Not sure how to post these two thoughts so I might as well combine them. In an ideal world, SBF should have been sentenced to thousands of years in prison. This is partially due to the enormous harm done to both FTX depositors and EA, but mainly for basic deterrence reasons; a risk-neutral person will not mind 25 years in prison if the ex ante upside was becoming a trillionaire. However, I also think many lessons from SBF's personal statements e.g. his interview on 80k are still as valid as ever. Just off the top of my head: * Startup-to-give as a high EV career path. Entrepreneurship is why we have OP and SFF! Perhaps also the importance of keeping as much equity as possible, although in the process one should not lie to investors or employees more than is standard. * Ambition and working really hard as success multipliers in entrepreneurship. * A career decision algorithm that includes doing a BOTEC and rejecting options that are 10x worse than others. * It is probably okay to work in an industry that is slightly bad for the world if you do lots of good by donating. [1] (But fraud is still bad, of course.) Just because SBF stole billions of dollars does not mean he has fewer virtuous personality traits than the average person.

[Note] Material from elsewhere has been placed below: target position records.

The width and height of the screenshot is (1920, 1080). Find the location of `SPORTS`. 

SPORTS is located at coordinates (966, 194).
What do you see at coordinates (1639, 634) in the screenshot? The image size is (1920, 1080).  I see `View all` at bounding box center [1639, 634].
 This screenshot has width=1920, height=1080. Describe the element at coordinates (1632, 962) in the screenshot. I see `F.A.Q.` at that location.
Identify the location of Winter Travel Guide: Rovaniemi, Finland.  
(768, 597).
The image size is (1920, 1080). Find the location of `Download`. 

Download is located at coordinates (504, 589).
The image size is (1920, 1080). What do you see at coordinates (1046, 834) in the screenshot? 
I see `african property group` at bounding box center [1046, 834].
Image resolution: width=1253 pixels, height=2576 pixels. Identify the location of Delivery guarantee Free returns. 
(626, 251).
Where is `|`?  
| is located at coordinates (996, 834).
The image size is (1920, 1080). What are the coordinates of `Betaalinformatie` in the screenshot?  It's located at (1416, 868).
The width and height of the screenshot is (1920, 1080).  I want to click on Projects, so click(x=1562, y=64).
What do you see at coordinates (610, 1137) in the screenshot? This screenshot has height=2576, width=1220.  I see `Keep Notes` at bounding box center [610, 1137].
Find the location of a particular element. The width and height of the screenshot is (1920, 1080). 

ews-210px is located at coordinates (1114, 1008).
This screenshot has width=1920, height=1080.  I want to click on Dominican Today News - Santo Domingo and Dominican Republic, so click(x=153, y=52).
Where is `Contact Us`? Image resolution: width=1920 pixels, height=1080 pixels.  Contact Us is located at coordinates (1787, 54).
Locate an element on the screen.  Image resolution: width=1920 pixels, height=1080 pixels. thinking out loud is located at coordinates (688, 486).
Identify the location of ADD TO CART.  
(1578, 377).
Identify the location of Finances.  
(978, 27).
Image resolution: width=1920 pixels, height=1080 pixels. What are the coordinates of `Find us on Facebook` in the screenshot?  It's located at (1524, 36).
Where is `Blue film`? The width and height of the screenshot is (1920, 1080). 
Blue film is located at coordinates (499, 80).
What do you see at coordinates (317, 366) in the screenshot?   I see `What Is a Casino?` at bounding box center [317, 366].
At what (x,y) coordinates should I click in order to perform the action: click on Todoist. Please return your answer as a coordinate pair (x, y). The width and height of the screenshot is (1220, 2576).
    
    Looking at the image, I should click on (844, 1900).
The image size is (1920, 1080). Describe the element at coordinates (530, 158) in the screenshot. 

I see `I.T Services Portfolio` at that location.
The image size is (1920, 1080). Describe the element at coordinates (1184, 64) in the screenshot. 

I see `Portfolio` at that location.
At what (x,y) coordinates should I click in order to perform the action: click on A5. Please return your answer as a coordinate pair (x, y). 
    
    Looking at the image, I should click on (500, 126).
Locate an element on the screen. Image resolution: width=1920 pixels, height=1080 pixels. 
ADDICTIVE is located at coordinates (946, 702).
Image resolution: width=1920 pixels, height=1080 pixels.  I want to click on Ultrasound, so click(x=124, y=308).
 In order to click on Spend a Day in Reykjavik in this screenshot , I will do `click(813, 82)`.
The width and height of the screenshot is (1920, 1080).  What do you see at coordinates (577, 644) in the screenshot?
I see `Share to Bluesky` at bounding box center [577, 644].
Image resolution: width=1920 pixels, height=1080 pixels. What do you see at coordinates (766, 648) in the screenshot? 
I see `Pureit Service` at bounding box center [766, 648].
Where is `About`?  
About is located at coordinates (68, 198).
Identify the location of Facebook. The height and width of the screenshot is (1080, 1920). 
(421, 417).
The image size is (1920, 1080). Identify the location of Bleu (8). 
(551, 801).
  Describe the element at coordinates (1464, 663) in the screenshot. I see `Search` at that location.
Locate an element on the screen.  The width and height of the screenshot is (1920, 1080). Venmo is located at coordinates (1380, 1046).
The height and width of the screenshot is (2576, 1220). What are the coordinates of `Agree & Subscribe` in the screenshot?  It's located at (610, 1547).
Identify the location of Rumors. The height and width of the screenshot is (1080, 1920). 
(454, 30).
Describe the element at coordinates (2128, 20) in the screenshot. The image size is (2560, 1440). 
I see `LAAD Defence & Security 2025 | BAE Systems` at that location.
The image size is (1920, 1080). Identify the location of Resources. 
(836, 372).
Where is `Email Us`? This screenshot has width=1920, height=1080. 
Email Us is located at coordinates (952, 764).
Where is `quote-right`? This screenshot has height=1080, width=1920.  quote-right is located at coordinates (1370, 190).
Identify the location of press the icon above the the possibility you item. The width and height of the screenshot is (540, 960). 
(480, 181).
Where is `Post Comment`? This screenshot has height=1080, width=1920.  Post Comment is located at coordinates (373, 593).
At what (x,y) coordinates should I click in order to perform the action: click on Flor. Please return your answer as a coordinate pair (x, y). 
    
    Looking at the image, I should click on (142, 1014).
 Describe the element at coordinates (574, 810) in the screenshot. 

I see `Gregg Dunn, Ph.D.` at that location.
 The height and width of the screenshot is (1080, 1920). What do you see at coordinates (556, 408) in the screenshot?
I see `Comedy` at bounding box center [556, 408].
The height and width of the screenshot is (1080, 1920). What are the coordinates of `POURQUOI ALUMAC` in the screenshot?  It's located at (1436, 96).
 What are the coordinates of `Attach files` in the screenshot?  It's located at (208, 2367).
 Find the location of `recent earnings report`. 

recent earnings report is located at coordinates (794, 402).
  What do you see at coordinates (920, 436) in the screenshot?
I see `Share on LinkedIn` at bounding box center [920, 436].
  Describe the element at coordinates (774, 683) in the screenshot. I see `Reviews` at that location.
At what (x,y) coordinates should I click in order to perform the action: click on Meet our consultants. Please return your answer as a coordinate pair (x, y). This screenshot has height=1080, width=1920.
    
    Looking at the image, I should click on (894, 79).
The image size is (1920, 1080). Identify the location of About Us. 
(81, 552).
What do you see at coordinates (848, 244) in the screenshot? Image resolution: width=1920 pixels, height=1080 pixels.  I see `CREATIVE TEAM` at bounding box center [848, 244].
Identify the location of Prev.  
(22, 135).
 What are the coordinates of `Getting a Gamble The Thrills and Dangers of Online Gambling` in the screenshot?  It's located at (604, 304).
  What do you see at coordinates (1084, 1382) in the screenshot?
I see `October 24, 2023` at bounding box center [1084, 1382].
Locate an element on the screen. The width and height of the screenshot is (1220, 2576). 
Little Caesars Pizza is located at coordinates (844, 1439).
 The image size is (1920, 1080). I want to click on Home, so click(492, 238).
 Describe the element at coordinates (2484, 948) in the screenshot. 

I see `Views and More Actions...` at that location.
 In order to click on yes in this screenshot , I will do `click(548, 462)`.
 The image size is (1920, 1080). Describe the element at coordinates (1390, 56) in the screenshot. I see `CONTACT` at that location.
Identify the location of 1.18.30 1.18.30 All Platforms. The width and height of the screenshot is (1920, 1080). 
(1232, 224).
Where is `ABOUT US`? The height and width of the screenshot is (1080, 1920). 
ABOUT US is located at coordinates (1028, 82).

He hits at least as many multipliers than the average reader of this forum. But importantly, maximization is perilous; some particular qualities like integrity and good decision-making are absolutely essential, and if you lack them your impact could be multiplied by minus 20.     [1] The unregulated nature of crypto may have allowed the FTX fraud, but things like the zero-sum zero-NPV nature of many cryptoassets, or its negative climate impacts, seem unrelated. Many industries are about this bad for the world, like HFT or some kinds of social media. I do not think people who criticized FTX on these grounds score many points. However, perhaps it was (weak) evidence towards FTX being willing to do harm in general for a perceived greater good, which is maybe plausible especially if Ben Delo also did market manipulation or otherwise acted immorally. Also note that in the interview, SBF didn't claim his donations offset a negative direct impact; he said the impact was likely positive, which seems dubious.